Já adolescente, após uma provocação, sua mãe ficou furiosa com a reação dela e exigiu que se ele não tivesse nada de gentil para dizer, que não falasse com ela.
“Foi quando eu parei de falar com ela. Eu não disse uma palavra para ela por dois anos.”
Apesar dessa situação, seus pais nunca a levaram para terapia e ela nunca confrontou sua mãe (já falecida) com a situação.
“Eu assumi que eu era um ser monstruoso e maligno, algo muito comum entre aqueles que sofrem de misofonia. Eu não sabia que era uma condição, achava que era uma falha na minha personalidade e sofri em silêncio.”
O que acontece no cérebro?
Cerca de 10 anos atrás, os pesquisadores Sukhinder Kumar, da Universidade de Iowa, nos EUA, e Tim Griffiths, da Universidade de Newcastle, no Reino Unido, realizaram um estudo no qual tocaram um conjunto inteiro de sons para voluntários classificarem de acordo com o quão suportáveis eles eram.
Ao mesmo tempo, eles observaram por meio de ressonância magnética (RM) a atividade cerebral de quem experimentou aquela gama de sons e a correlacionaram com a avaliação pessoal que fizeram de cada som.
O que eles descobriram foi uma interação em duas regiões-chave do cérebro: o córtex auditivo (a parte associada à audição) e a amígdala ou corpo amigdaloide, uma estrutura geralmente envolvida em processos emocionais e mais especificamente na atribuição de valências emocionais ou psicológicas a certos eventos ou estímulos.
“Essas duas regiões se alimentavam de informações”, disse à BBC o neurocientista Phillip Gander, que continua explorando o estudo de seus colegas Kumar e Griffiths.
“Uma região dizia ‘eu tenho esses tipos de sons’ e a outra região estava dizendo ‘eu realmente não gosto deles e essa é a reação que você deveria ter'”, explicou Gander, especialista em distúrbios auditivos no Universidade de Iowa.
Em relação à misofonia, suas apurações, e a de Kumar e Griffiths, indica que as regiões ativadas do cérebro têm a ver com mecanismos de controle e aprendizado e, muito importante, com mecanismos que englobam a experiência do nosso mundo interior.

▸ DADOS DE ORIGEM:
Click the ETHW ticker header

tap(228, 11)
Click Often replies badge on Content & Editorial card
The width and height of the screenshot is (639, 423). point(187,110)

...

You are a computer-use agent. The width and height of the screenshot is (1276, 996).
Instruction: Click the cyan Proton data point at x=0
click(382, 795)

▸ TAREFA A:
No trecho sobre misofonia, entre quais duas regiões do cérebro o estudo de Kumar e Griffiths encontrou uma interação?
▸ TAREFA B:
Passe para o inglês esta frase do trecho sobre misofonia: "Eu não sabia que era uma condição, achava que era uma falha na minha personalidade e sofri em silêncio."

▸ RESPOSTA A:
Entre o córtex auditivo e a amígdala, ou corpo amigdaloide.

▸ RESPOSTA B:
I didn't know it was a condition; I thought it was a flaw in my personality, and I suffered in silence.